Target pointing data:
+++

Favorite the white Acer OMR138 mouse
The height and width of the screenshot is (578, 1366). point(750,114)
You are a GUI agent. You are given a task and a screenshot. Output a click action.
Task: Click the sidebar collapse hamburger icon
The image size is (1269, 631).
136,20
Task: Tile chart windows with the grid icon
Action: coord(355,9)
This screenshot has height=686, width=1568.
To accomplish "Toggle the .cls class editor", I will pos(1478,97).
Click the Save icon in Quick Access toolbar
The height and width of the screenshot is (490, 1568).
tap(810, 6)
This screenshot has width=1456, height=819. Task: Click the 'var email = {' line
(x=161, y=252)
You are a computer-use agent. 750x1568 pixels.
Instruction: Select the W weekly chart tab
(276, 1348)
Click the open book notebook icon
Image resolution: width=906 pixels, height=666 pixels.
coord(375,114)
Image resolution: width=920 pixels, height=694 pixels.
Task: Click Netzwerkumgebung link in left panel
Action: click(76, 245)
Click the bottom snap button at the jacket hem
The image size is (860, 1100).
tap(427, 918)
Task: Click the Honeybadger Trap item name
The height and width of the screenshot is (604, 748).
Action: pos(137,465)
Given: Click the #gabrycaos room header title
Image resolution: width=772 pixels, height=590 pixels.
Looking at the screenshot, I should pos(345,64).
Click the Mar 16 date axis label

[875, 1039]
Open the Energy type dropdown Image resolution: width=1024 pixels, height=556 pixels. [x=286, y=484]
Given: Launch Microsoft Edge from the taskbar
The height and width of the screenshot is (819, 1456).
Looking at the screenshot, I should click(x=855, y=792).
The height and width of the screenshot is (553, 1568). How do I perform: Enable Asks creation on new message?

+++

> _WHAT THE EXERCISE ASKS_: Copy out the records above word for word, starting at the line that contains "This screenshot has width=1456, height=819." and ending at the line that contains "(x=161, y=252)", with both of those lines included.

> _SOLUTION FOR THIS TASK_:
This screenshot has width=1456, height=819. Task: Click the 'var email = {' line
(x=161, y=252)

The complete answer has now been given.